American reality television survival show star

Cody Lundin (born March 15, 1967) is a survival instructor at the Aboriginal Living Skills School in Prescott, Arizona, which he founded in 1991. There he teaches modern wilderness survival skills, primitive living skills, urban preparedness, and homesteading. Lundin was also a former co-host of Discovery Channel's reality television series, Dual Survival.

Lundin is an only child whose father was in the military. He spent his early childhood moving around until finally settling in Laramie, Wyoming, where he attended junior high and high school. After graduating from high school he lived on the streets, in a commune, in the backyards of friends, and then in a brush shelter while he attended college in Prescott, Arizona. Lundin holds a B.A. in Depth Psychology and Holistic Health from Prescott College.
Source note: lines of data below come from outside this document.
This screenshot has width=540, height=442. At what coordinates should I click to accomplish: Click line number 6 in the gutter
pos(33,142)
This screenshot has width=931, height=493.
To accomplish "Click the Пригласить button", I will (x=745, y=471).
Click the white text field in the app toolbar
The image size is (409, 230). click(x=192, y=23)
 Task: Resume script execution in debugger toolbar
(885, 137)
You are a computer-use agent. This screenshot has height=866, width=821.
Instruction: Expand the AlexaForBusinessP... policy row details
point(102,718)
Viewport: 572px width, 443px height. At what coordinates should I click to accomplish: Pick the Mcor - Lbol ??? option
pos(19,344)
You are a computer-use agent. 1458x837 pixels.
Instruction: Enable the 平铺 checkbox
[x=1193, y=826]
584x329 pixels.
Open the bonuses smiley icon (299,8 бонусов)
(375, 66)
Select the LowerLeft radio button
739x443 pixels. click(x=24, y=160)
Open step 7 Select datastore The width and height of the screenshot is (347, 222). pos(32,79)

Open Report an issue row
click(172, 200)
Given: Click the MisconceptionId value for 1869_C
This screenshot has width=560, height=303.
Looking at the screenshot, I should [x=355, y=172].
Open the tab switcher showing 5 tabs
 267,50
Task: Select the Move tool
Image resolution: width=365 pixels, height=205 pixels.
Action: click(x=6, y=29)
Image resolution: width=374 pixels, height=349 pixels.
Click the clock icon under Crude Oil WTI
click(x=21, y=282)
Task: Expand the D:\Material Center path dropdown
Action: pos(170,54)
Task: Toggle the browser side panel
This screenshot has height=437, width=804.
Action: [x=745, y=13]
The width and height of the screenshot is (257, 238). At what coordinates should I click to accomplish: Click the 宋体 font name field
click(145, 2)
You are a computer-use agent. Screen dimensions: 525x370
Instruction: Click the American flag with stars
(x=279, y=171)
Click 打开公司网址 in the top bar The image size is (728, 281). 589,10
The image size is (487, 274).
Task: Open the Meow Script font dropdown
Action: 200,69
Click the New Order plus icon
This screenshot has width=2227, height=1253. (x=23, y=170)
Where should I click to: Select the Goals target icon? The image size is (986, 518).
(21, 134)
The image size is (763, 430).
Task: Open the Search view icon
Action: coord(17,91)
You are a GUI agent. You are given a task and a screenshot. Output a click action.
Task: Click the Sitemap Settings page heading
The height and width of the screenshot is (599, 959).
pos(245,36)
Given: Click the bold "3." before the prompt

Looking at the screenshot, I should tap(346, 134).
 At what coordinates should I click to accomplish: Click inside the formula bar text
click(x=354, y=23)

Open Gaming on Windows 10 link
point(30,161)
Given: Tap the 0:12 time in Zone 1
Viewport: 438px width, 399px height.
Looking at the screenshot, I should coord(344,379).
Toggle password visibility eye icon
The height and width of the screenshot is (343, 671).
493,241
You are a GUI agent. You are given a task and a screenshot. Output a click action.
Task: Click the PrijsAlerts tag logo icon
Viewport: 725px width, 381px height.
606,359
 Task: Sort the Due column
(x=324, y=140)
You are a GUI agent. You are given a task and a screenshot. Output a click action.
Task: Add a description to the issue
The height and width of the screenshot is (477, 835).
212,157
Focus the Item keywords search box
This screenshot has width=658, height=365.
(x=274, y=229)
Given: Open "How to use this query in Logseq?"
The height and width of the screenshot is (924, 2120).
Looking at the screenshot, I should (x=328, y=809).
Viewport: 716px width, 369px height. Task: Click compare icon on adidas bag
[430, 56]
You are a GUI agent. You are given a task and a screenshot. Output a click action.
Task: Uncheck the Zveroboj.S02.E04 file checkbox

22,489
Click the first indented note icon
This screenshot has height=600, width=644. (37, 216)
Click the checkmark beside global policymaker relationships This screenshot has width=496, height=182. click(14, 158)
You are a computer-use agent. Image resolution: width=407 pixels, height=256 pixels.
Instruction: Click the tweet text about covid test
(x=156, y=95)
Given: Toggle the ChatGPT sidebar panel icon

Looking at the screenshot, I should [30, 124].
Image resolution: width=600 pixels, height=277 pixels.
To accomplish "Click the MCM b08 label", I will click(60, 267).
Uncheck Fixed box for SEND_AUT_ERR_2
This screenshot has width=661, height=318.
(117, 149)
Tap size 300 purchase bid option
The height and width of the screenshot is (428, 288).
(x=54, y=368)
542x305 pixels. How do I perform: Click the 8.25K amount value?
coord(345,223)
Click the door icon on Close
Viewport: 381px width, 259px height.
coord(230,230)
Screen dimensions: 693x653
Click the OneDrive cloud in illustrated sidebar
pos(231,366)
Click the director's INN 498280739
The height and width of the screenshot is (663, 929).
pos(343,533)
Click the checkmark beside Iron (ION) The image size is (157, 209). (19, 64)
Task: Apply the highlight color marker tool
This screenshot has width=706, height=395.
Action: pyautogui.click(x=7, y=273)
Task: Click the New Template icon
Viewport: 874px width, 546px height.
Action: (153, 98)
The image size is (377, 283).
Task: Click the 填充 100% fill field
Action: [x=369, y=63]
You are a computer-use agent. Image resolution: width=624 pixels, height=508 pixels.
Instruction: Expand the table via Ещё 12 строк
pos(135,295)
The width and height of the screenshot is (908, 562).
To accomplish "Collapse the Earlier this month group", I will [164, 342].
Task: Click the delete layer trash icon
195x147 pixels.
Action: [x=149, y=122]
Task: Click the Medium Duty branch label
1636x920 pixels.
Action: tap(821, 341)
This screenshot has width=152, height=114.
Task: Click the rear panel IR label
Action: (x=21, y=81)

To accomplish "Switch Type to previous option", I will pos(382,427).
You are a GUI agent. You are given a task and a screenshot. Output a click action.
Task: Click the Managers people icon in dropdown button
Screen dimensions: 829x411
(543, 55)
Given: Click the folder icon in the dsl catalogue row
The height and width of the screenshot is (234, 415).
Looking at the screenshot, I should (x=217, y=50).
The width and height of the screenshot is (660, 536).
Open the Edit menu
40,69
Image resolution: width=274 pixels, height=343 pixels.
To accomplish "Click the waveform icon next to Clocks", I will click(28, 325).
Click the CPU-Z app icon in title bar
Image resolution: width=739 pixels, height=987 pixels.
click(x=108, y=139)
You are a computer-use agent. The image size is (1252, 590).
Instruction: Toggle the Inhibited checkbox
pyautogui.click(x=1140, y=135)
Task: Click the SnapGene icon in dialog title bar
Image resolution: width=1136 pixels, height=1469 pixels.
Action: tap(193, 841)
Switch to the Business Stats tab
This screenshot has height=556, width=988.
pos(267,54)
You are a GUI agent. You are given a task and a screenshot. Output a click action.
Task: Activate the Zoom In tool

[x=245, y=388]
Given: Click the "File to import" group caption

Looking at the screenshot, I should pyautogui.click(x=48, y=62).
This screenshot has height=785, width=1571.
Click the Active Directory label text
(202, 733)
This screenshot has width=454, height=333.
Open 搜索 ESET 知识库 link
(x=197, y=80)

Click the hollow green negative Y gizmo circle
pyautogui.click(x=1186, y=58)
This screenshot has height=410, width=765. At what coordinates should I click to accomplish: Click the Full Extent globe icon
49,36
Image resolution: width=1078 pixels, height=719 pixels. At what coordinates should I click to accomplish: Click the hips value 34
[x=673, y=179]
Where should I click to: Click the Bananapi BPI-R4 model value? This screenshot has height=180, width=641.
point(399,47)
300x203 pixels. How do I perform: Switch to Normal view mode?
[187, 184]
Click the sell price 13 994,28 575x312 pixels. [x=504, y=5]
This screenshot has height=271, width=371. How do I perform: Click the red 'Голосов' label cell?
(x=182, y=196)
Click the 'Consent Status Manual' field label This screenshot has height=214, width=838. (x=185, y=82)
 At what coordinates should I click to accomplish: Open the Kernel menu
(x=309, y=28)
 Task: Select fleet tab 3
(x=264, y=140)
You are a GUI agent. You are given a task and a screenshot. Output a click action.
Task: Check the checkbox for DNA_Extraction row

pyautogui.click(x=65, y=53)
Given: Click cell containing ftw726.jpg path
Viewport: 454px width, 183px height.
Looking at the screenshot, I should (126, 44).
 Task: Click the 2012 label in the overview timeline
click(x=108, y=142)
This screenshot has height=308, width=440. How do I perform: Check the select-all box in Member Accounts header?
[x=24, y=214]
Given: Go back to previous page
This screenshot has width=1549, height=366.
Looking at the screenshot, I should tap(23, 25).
Lundin is the author of two books on survival and preparedness: 98.6 Degrees: The Art of Keeping Your Ass Alive and When All Hell Breaks Loose: Stuff You Need to Survive When Disaster Strikes. Lundin has also provided a foreword for Steve Hart's Citizen Survivor's Handbook, a parody of British wartime propaganda focusing on the importance of psychological endurance in times of crisis.

In 2004, Lundin hosted the Discovery Channel show, Lost in the Wild.

Lundin was a co-host of the television series Dual Survival from 2010 until 2014. On the show, Lundin demonstrated various survival skills while wearing shorts in all weather and going barefoot. On February 17, 2014, Lundin announced on his Facebook page and on his website that he had been fired from the series due to differences of opinion on matters of safety.

Lundin says that he lives off-the-grid in a self-designed, passive solar earth home in the high-desert wilderness of northern Arizona, collecting rainwater, composting waste, and paying nothing for utilities.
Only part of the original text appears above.